Exercise objective → Take the entries below and print only the lines from the one with "Viewport: 656px width, 479px height." through the one with "Click Compare to add a symbol", exactly as they stand, both ends included.

Entries provided →
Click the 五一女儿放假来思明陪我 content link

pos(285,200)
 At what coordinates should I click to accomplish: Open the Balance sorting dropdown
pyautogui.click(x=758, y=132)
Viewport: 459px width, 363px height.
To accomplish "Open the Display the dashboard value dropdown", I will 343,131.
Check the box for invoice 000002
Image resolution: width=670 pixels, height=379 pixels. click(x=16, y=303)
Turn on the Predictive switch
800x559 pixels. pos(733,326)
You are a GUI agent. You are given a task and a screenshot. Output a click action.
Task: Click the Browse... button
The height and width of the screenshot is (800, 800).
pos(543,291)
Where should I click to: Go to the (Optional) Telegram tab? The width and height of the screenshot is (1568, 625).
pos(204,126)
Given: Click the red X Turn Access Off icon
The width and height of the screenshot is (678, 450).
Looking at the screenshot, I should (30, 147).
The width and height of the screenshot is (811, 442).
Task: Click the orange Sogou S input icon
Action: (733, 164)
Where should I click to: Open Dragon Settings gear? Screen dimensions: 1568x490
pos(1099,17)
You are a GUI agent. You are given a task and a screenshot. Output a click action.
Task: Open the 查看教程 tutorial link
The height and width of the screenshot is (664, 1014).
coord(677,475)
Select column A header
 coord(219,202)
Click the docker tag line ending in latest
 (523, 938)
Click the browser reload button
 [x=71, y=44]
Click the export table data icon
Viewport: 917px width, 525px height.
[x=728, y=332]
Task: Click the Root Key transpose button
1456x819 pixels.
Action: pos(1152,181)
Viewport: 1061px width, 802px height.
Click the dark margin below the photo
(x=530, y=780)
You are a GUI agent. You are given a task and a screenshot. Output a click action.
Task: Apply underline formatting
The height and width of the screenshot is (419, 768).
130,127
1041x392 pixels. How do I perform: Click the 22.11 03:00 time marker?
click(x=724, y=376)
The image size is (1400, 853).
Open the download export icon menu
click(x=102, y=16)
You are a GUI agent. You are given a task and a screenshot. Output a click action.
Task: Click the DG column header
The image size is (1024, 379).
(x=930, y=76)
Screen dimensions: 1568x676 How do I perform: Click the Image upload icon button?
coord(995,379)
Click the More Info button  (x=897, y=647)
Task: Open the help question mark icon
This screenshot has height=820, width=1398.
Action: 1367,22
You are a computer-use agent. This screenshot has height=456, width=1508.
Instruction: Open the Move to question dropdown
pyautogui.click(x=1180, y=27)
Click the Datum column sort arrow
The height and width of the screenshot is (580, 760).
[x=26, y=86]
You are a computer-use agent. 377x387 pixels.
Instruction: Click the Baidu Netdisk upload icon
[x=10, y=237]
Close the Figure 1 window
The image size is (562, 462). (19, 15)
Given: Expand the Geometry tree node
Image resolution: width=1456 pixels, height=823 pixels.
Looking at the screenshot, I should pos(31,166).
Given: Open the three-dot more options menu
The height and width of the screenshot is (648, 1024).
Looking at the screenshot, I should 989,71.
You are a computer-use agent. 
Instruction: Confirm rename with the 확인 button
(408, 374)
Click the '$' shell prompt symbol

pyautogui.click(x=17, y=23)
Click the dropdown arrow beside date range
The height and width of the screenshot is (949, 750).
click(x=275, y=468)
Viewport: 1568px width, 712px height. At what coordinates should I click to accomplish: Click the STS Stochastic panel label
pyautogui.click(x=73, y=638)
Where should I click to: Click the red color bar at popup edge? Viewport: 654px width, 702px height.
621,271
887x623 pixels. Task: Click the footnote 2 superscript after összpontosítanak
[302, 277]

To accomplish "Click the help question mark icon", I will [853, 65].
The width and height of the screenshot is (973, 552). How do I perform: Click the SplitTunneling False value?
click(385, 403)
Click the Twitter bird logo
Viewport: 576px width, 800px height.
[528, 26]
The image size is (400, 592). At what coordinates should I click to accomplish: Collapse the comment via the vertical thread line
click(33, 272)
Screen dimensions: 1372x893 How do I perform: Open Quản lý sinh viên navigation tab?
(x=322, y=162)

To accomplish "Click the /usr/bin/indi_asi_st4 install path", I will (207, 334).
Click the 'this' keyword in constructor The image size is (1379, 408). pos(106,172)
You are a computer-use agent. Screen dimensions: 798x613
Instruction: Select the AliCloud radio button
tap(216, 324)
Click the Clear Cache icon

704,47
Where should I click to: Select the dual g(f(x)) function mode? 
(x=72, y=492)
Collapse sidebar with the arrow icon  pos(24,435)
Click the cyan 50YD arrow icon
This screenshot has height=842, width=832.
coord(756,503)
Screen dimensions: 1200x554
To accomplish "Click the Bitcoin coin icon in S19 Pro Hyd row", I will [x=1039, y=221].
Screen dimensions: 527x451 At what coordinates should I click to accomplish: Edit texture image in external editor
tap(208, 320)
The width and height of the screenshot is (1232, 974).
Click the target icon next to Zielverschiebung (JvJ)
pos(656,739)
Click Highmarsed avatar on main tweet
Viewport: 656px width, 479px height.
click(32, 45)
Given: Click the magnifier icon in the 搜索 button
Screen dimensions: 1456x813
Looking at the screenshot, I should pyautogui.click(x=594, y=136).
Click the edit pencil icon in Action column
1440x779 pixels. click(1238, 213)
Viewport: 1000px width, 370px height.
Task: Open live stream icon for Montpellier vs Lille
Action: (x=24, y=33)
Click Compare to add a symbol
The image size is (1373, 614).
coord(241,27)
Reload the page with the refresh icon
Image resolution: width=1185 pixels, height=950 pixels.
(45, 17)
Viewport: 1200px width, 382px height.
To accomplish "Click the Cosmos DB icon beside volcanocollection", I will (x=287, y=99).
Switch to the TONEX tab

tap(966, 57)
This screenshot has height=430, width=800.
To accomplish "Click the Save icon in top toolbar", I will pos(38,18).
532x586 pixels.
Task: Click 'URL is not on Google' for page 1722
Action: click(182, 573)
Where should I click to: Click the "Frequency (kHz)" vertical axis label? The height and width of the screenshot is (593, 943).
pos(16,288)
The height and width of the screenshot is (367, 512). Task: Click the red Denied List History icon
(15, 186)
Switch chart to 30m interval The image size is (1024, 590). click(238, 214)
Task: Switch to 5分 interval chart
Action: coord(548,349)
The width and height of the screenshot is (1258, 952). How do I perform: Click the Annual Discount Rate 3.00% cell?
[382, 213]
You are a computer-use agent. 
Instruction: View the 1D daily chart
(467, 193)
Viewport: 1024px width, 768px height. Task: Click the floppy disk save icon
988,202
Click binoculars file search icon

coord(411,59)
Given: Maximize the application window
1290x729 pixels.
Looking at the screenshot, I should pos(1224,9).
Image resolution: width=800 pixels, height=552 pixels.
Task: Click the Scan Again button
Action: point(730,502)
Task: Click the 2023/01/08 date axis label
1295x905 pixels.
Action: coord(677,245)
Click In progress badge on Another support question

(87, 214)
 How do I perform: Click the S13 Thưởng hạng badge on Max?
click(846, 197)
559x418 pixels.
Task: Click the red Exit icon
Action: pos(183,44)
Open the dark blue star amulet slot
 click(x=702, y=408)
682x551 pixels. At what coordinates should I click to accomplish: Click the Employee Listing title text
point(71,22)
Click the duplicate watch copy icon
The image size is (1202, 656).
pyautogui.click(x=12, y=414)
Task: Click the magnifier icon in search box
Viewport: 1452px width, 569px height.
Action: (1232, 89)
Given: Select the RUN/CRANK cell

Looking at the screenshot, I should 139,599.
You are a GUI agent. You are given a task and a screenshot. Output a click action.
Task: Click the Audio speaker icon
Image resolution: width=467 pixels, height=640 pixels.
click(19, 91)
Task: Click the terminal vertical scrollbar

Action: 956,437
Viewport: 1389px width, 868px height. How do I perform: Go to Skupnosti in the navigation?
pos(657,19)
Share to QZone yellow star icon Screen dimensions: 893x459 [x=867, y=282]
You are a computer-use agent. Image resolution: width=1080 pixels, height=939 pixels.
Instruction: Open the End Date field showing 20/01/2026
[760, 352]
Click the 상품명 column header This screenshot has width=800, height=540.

Answer to the exercise →
Viewport: 656px width, 479px height.
click(32, 45)
Given: Click the magnifier icon in the 搜索 button
Screen dimensions: 1456x813
Looking at the screenshot, I should pyautogui.click(x=594, y=136).
Click the edit pencil icon in Action column
1440x779 pixels. click(1238, 213)
Viewport: 1000px width, 370px height.
Task: Open live stream icon for Montpellier vs Lille
Action: (x=24, y=33)
Click Compare to add a symbol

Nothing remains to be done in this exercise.